5. Regression Models
Model
Formula
Purpose
Model 1
charges ~ age + bmi + smoker
Baseline health-risk model
Model 2
charges ~ age + bmi + smoker + children + sex + region + bmi:smoker
Controls plus BMI-smoking interaction
Why include bmi:smoker?
It tests whether BMI has a different cost effect for smokers than for non-smokers.
6. Model Comparison and Final Choice
Model
Test RMSE
Test R-squared
Model 1: Baseline
about USD 6,253
about 0.73
Model 2: Final model
about USD 4,758
about 0.84
Selected model: Model 2 — lower RMSE, higher R-squared, and a stronger economic explanation.
7. Key Coefficients and P-Values
After selecting Model 2 based on test-set performance, I refitted the selected specification on the full dataset to report final coefficient estimates and p-values.
Variable
Coefficient estimate
p-value
Significant?
Age
263.62
less than 0.001
Yes
BMI
23.53
0.358
No
Smoker = Yes
-20,415.61
less than 0.001
Yes
BMI x Smoker
1,443.10
less than 0.001
Yes
Children
516.40
less than 0.001
Yes
Note: Sex and region controls are included in the model but omitted from this table for presentation clarity.
8. Economic Interpretation
Age
Each additional year of age is associated with about USD 264 higher charges, holding other variables constant.
BMI and smoking
BMI alone is not statistically significant in the selected model.
However, the interaction term shows that:
For smokers, each additional BMI unit is associated with about USD 1,443 extra charges beyond the BMI effect for non-smokers.
Important point: The smoking coefficient should not be interpreted alone because the model includes an interaction.
9. Main Result and Implication
Answer to the economic question
Observable health-risk characteristics are strongly related to medical insurance charges.
Main findings
Smoking is the strongest risk category.
Age is positively associated with charges.
BMI alone is not significant, but the BMI effect is stronger among smokers.
Implication: Preventive health policies targeting smoking and obesity-related risk may help reduce future medical costs.
10. Limitations and Conclusion
Limitations
The data are observational, so the results show association, not definite causation.
Missing variables include medical history, income, insurance plan type, diet, and exercise.
Charges are right-skewed, so linear regression may not fully capture very high-cost cases.

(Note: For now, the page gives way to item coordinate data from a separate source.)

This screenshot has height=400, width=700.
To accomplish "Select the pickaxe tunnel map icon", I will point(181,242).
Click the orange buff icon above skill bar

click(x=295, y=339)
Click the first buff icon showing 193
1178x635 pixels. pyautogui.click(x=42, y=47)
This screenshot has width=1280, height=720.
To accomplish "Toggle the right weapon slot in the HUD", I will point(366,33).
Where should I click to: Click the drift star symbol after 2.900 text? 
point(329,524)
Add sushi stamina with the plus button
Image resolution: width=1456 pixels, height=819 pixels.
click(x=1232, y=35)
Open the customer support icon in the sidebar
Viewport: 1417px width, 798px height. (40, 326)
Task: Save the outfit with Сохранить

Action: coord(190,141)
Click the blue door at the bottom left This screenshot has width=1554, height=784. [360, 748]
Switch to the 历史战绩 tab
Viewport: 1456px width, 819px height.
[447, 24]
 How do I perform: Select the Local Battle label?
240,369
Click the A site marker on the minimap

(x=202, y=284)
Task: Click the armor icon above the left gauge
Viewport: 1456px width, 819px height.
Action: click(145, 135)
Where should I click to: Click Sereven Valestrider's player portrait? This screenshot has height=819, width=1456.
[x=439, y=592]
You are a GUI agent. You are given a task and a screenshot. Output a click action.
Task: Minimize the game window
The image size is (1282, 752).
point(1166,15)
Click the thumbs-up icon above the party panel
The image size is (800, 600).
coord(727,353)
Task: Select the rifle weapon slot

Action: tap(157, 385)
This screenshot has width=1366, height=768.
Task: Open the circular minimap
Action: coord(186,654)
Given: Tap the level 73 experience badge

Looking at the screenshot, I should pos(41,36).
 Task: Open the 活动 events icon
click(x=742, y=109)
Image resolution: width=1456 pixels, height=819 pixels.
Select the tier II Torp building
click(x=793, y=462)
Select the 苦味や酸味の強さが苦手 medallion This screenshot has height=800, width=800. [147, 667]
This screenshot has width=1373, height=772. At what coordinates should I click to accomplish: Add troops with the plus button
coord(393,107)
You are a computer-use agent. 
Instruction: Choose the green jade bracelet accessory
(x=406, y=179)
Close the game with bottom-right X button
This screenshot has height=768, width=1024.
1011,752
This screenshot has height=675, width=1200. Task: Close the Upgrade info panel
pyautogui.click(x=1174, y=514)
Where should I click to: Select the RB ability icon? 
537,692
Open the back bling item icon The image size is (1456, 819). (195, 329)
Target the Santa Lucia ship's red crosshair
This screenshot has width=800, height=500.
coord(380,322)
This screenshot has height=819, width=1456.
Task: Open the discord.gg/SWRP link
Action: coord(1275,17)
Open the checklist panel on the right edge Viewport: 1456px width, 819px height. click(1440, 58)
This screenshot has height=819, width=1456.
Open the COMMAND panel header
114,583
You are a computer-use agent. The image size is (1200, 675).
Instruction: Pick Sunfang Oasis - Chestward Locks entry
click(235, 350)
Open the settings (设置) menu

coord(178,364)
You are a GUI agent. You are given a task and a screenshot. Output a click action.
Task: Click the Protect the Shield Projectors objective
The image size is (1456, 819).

What I would do differently
With better data, I would include medical history and insurance plan type, and compare the linear model with a log-linear model because charges are right-skewed.
Final conclusion
Medical insurance charges are strongly connected to observable health-risk profiles. The main result is not only that smokers have higher charges, but that BMI has a stronger association with charges among smokers.
This suggests that insurers, businesses, and policymakers should evaluate health risks jointly.